● Problem to work on:
Reproduce the part of the records that opens with the line containing "Screen dimensions: 1104x444" and closes with the line containing "tap(516, 370)", both of those lines included.

● Data rows:
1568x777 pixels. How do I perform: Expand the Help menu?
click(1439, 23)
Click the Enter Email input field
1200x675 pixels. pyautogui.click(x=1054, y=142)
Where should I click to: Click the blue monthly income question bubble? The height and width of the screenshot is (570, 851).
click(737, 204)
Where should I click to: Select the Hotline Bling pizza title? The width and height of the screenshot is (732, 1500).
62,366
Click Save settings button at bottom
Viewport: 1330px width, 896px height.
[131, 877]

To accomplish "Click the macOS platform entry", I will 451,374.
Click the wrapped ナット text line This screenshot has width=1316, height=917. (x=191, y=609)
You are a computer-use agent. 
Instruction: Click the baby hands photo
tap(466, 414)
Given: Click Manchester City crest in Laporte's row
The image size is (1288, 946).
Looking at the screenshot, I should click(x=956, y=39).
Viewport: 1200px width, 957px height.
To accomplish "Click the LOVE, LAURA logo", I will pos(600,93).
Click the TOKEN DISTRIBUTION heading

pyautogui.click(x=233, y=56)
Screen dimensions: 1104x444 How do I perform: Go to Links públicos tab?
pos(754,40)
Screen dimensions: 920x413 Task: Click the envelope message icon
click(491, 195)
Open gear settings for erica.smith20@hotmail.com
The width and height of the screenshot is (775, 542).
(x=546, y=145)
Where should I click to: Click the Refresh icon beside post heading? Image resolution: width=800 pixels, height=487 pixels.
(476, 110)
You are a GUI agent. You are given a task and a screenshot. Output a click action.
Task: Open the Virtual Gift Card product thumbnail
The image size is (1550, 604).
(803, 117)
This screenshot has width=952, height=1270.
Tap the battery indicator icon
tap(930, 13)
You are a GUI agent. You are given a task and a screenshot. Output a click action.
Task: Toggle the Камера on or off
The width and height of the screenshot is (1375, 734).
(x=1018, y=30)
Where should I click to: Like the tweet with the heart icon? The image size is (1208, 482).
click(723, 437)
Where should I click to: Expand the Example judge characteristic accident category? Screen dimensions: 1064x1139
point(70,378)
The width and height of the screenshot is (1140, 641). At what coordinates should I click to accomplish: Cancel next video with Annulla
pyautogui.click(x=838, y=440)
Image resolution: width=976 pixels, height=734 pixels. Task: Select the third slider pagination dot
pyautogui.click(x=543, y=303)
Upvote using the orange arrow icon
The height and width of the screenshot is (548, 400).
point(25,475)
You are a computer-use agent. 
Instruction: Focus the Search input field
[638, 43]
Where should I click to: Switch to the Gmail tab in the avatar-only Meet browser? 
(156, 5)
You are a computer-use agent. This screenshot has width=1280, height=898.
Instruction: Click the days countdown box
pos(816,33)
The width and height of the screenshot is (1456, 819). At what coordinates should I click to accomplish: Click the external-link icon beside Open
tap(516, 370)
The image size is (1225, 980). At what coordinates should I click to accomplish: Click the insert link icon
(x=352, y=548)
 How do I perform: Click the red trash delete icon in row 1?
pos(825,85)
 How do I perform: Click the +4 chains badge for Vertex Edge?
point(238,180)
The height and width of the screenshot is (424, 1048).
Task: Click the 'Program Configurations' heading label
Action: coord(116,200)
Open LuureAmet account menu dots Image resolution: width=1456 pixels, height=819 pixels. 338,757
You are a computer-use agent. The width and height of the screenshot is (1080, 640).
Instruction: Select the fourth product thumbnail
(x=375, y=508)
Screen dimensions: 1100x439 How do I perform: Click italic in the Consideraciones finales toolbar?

● Output:
Screen dimensions: 1104x444 How do I perform: Go to Links públicos tab?
pos(754,40)
Screen dimensions: 920x413 Task: Click the envelope message icon
click(491, 195)
Open gear settings for erica.smith20@hotmail.com
The width and height of the screenshot is (775, 542).
(x=546, y=145)
Where should I click to: Click the Refresh icon beside post heading? Image resolution: width=800 pixels, height=487 pixels.
(476, 110)
You are a GUI agent. You are given a task and a screenshot. Output a click action.
Task: Open the Virtual Gift Card product thumbnail
The image size is (1550, 604).
(803, 117)
This screenshot has width=952, height=1270.
Tap the battery indicator icon
tap(930, 13)
You are a GUI agent. You are given a task and a screenshot. Output a click action.
Task: Toggle the Камера on or off
The width and height of the screenshot is (1375, 734).
(x=1018, y=30)
Where should I click to: Like the tweet with the heart icon? The image size is (1208, 482).
click(723, 437)
Where should I click to: Expand the Example judge characteristic accident category? Screen dimensions: 1064x1139
point(70,378)
The width and height of the screenshot is (1140, 641). At what coordinates should I click to accomplish: Cancel next video with Annulla
pyautogui.click(x=838, y=440)
Image resolution: width=976 pixels, height=734 pixels. Task: Select the third slider pagination dot
pyautogui.click(x=543, y=303)
Upvote using the orange arrow icon
The height and width of the screenshot is (548, 400).
point(25,475)
You are a computer-use agent. 
Instruction: Focus the Search input field
[638, 43]
Where should I click to: Switch to the Gmail tab in the avatar-only Meet browser? 
(156, 5)
You are a computer-use agent. This screenshot has width=1280, height=898.
Instruction: Click the days countdown box
pos(816,33)
The width and height of the screenshot is (1456, 819). At what coordinates should I click to accomplish: Click the external-link icon beside Open
tap(516, 370)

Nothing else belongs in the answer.